Carol Klein talks tulips!
We’re captivated by them and they seem to be more popular than ever!
This year the world and his wife – especially his wife – have been growing tulips. Along with daffodils, they’ve been the most popular bulbs in cultivation for decades but this year it seems they’re even more ubiquitous than ever. Added to that, the weather has suited them perfectly – weeks of sunshine has enabled their glorious flowers in glowing, jewel-like colours to shine forth for weeks on end in parks and gardens around the country.
Of course, the brief interlude of snow and frost spoiled the show for some, but we’d already had weeks of enjoyment by that stage.
In the garden here, masses of tulip ‘Purissima’, with large, snowy blooms, excelled themselves. Brightest of the bunch was ‘Queen Wilhelmina’ in flaming orange, while first prize for the most sultry had to be awarded to Abu Hassan’.
What is it about tulips that has such a mesmerising affect on gardeners and even on the non-gardening public? The Turks, Ottomans and Dutch, to mention but a few, have fallen under their spell.
Most of us associate tulips with the Netherlands; the Dutch are by far the biggest producers of tulips both as bulbs and as cut flowers. More than three billion bulbs are produced there yearly, but they were only introduced to the country in the late 16th century. Only a few decades later the tulip almost ruined the Dutch economy, as bulbs of the famous ‘broken’ tulips were traded for vast sums on the first futures market! Ironically, nowadays its sales make a vital contribution to their economy.

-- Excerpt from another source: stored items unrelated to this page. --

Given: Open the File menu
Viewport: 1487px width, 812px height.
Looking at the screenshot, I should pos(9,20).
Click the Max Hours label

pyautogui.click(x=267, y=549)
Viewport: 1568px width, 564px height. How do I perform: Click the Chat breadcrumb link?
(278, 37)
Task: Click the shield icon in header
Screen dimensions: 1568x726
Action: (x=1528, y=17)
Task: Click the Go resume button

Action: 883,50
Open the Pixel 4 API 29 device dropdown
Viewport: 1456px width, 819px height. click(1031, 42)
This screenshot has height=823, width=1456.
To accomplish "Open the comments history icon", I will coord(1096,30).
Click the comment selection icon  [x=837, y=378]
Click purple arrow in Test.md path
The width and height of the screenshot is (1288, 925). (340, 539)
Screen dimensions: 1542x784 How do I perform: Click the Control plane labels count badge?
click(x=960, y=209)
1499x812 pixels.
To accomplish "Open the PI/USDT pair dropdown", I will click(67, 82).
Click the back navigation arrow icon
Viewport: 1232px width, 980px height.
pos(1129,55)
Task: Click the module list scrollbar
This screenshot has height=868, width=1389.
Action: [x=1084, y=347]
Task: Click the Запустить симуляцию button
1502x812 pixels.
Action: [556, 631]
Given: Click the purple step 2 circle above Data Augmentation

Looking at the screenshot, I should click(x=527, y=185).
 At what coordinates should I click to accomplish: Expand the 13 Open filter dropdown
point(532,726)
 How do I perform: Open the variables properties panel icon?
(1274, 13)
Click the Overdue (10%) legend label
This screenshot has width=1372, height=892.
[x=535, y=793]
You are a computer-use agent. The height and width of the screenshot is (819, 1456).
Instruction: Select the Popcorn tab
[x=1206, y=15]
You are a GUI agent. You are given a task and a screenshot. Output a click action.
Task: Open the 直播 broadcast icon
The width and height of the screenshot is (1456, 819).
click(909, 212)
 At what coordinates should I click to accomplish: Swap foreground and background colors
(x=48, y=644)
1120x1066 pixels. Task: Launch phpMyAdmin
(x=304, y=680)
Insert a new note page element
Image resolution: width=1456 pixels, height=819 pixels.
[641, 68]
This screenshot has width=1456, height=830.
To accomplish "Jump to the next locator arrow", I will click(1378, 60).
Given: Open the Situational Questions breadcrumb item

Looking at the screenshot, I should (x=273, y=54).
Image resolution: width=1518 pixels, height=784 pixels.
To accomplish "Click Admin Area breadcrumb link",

However important they may be, for us gardeners, the main question is how to use them. As most of the tulips offered for sale are highly bred and hybridised, they’ve become very formal flowers. With the exception of the species that lend themselves to naturalisation, modern hybrid tulips look out of place growing in grass or on a rock garden. They’re frequently the basis of spring bedding displays, often treated as annuals and grown for a short but magnificent season. As spring bedding,
they’re often underplanted with forget-me-nots, forms of bellis and polyanthus. One of the most successful combinations is with wallflowers and the two are often at their peak simultaneously.
Try blood red wallflowers with ‘Negrita’ or lily-flowered ‘West Point’ in clear yellow, among blue forget-me-nots.
Such schemes demand careful thought and advance planning, both to buy and grow the right combination. Although wallflowers can be bought as young plants in bundles for transplanting in the autumn, they’re seldom sold as separate colours. If you grow your own plants there are several separate colours available as seed.
May or June is the ideal time to sow in little rows in the veg garden or a corner of a flower bed. When they’ve made sturdy little plants, dig them up and transplant them either into their final place or, better still, into a bare patch, where they can grow on before being transported to their position with tulips planted in between.
Each time you transplant wallflowers, it’s good practice to pinch out both the tap root and the growing tip to make bushier plants with more flowers.
Stories abound about tulips reappearing year after year but sadly mine never do! We’ve tried
them in the ground several times but even those that survive in their first year, after squirrels
and voles have tucked in, seldom make a repeat appearance.
Many gardeners plant tulips in herbaceous beds and borders. Here at Glebe Cottage, we grow almost all our tulips in pots. Tulips love good drainage, poor
and preferably alkaline soil, none of which we have here. They can be given the perfect diet in pots,
we use loam- based compost with extra grit and a little extra lime
added. They’re potted in October, sometimes November, and kept on our top terrace all winter. Our pets deter invading rodents!
All tulips need a period of cold and, almost without exception, enjoy sunshine. Neither of those are guaranteed but tulips are accommodating anyway. Most of ours do reasonably well. We grow different varieties but
never mix them. This maximises the impact and if you’re growing tulips, that’s what it’s all about.